確かに人間的に考えると、預言者エレミヤは、絶望しても決しておかしくない状況に置かれていました。しかし耐えきれないほどの苦しみの最中で、涙ながらに苦しみもがいていたエレミヤにとって、絶望から希望へと大転換が起こりました。彼は、苦しみながらも、神を仰ぎ、絶望の暗闇を越して差し込んでくる希望の光に気付かされたのです。それによって、悲嘆と絶望の中にある人々に向かって希望を歌い始めます。彼は、これまで「涙の預言者」と呼ばれましたが、これからは、「希望の預言者」として、人々の前に立つのです。

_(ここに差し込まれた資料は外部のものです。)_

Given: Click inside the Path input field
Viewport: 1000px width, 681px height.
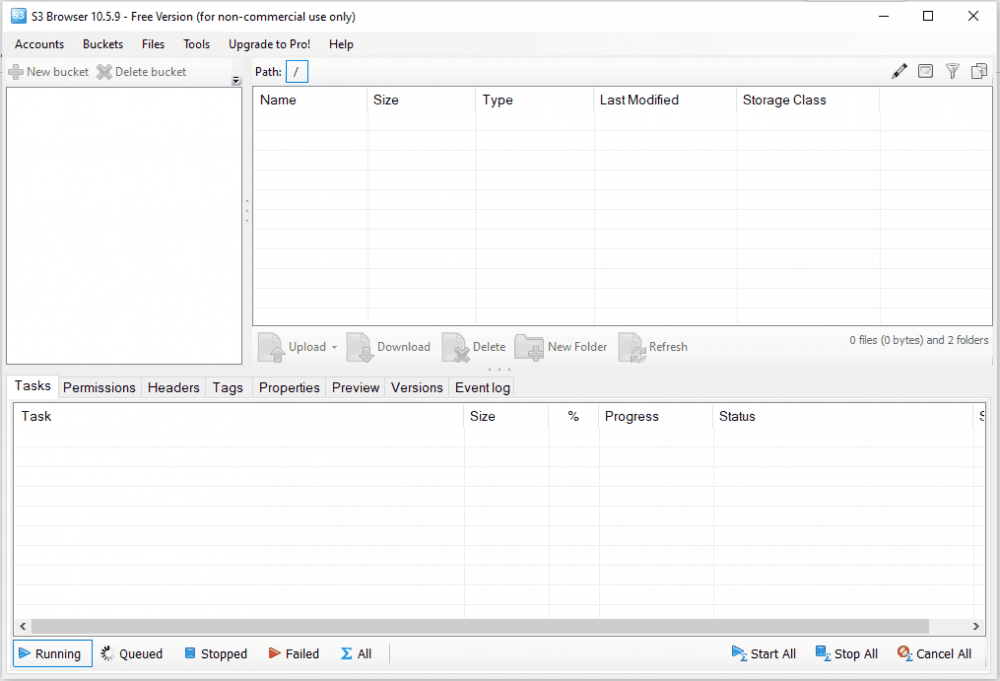Looking at the screenshot, I should [297, 71].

決して崩れ落ちることなく、尽きることのない希望の唯一の根拠は、三位一体の神以外にはありません。それゆえ、私たちは神を仰ぎながら生きていかなければなりません。それを預言者エレミヤは、「『主こそわたしの受ける分』とわたしの魂は言い/わたしは主を待ち望む。」(哀3:24)と言います。預言者イザヤも、「主に望みをおく人は新たな力を得/鷲のように翼を張って上る。走っても弱ることなく、歩いても疲れない」(イザ40:31)と言います。「鷲のように翼を張って上る」とは、私たちの信仰のあり方を示しているように思われます。つまり、私たちの信仰の両翼は、御言葉と祈りであることです。御言葉に基づいて、祈りをもって、信仰の向上のために大空に羽ばたくのです。
新年を迎えて、私たちを取り巻く環境ばかりに気を取られてしまうと、依然として、暗闇に覆われているように思われます。これからどうなるだろうと不安が漂っています。こういうときこそ、私たちは周りに目を向けるのではなく、神を見仰ぎ、神の真実さにより頼むことが求められます。それによって、今まで感じられなかった希望の光に気付かされ、新たな力が心の底から湧いてくる経験をすることができるでしょう。今日から始まる一年の歩みが主なる神によって祝され、希望の歌を歌いつつ、主と共に歩む日々でありたいと願います。